_WHAT TO WORK ON_.
Output the following material verbatim, line by line, with no changes.

_GIVEN RECORDS_.

## Begin

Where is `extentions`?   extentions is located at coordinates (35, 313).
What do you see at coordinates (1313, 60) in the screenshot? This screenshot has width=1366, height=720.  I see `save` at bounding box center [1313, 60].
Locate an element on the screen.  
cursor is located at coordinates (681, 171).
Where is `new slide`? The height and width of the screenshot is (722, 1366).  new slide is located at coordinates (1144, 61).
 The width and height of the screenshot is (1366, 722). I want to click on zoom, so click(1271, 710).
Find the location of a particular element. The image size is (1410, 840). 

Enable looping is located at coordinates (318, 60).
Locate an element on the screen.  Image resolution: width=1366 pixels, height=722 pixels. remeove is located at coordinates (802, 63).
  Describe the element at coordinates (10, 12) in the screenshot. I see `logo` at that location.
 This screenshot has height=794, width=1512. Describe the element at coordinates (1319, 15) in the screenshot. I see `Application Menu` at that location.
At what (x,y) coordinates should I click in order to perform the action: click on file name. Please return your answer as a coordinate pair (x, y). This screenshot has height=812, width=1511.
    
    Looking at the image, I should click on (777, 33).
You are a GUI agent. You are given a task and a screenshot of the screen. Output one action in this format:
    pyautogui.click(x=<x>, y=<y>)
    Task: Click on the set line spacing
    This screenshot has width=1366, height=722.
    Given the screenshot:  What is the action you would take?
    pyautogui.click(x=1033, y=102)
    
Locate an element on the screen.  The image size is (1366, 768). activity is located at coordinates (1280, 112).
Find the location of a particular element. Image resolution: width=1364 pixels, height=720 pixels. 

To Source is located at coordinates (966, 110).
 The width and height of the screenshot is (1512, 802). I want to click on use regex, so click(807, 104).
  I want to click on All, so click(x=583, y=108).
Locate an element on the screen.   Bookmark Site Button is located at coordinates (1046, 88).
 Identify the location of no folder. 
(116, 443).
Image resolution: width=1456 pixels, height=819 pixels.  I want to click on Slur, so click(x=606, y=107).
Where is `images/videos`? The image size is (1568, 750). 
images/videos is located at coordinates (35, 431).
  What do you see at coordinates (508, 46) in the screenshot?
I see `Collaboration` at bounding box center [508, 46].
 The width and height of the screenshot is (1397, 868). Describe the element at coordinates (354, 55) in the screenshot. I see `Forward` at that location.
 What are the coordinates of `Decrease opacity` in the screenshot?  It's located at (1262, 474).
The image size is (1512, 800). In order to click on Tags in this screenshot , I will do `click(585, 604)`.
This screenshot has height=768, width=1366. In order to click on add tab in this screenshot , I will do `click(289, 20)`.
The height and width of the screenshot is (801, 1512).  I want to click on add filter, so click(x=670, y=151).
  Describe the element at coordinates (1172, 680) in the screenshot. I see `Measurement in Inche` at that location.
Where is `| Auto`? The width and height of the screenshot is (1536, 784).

## End

_FINISHED TASK_.
Where is `extentions`?   extentions is located at coordinates (35, 313).
What do you see at coordinates (1313, 60) in the screenshot? This screenshot has width=1366, height=720.  I see `save` at bounding box center [1313, 60].
Locate an element on the screen.  
cursor is located at coordinates (681, 171).
Where is `new slide`? The height and width of the screenshot is (722, 1366).  new slide is located at coordinates (1144, 61).
 The width and height of the screenshot is (1366, 722). I want to click on zoom, so click(1271, 710).
Find the location of a particular element. The image size is (1410, 840). 

Enable looping is located at coordinates (318, 60).
Locate an element on the screen.  Image resolution: width=1366 pixels, height=722 pixels. remeove is located at coordinates (802, 63).
  Describe the element at coordinates (10, 12) in the screenshot. I see `logo` at that location.
 This screenshot has height=794, width=1512. Describe the element at coordinates (1319, 15) in the screenshot. I see `Application Menu` at that location.
At what (x,y) coordinates should I click in order to perform the action: click on file name. Please return your answer as a coordinate pair (x, y). This screenshot has height=812, width=1511.
    
    Looking at the image, I should click on (777, 33).
You are a GUI agent. You are given a task and a screenshot of the screen. Output one action in this format:
    pyautogui.click(x=<x>, y=<y>)
    Task: Click on the set line spacing
    This screenshot has width=1366, height=722.
    Given the screenshot:  What is the action you would take?
    pyautogui.click(x=1033, y=102)
    
Locate an element on the screen.  The image size is (1366, 768). activity is located at coordinates (1280, 112).
Find the location of a particular element. Image resolution: width=1364 pixels, height=720 pixels. 

To Source is located at coordinates (966, 110).
 The width and height of the screenshot is (1512, 802). I want to click on use regex, so click(807, 104).
  I want to click on All, so click(x=583, y=108).
Locate an element on the screen.   Bookmark Site Button is located at coordinates (1046, 88).
 Identify the location of no folder. 
(116, 443).
Image resolution: width=1456 pixels, height=819 pixels.  I want to click on Slur, so click(x=606, y=107).
Where is `images/videos`? The image size is (1568, 750). 
images/videos is located at coordinates (35, 431).
  What do you see at coordinates (508, 46) in the screenshot?
I see `Collaboration` at bounding box center [508, 46].
 The width and height of the screenshot is (1397, 868). Describe the element at coordinates (354, 55) in the screenshot. I see `Forward` at that location.
 What are the coordinates of `Decrease opacity` in the screenshot?  It's located at (1262, 474).
The image size is (1512, 800). In order to click on Tags in this screenshot , I will do `click(585, 604)`.
This screenshot has height=768, width=1366. In order to click on add tab in this screenshot , I will do `click(289, 20)`.
The height and width of the screenshot is (801, 1512).  I want to click on add filter, so click(x=670, y=151).
  Describe the element at coordinates (1172, 680) in the screenshot. I see `Measurement in Inche` at that location.
Where is `| Auto`? The width and height of the screenshot is (1536, 784).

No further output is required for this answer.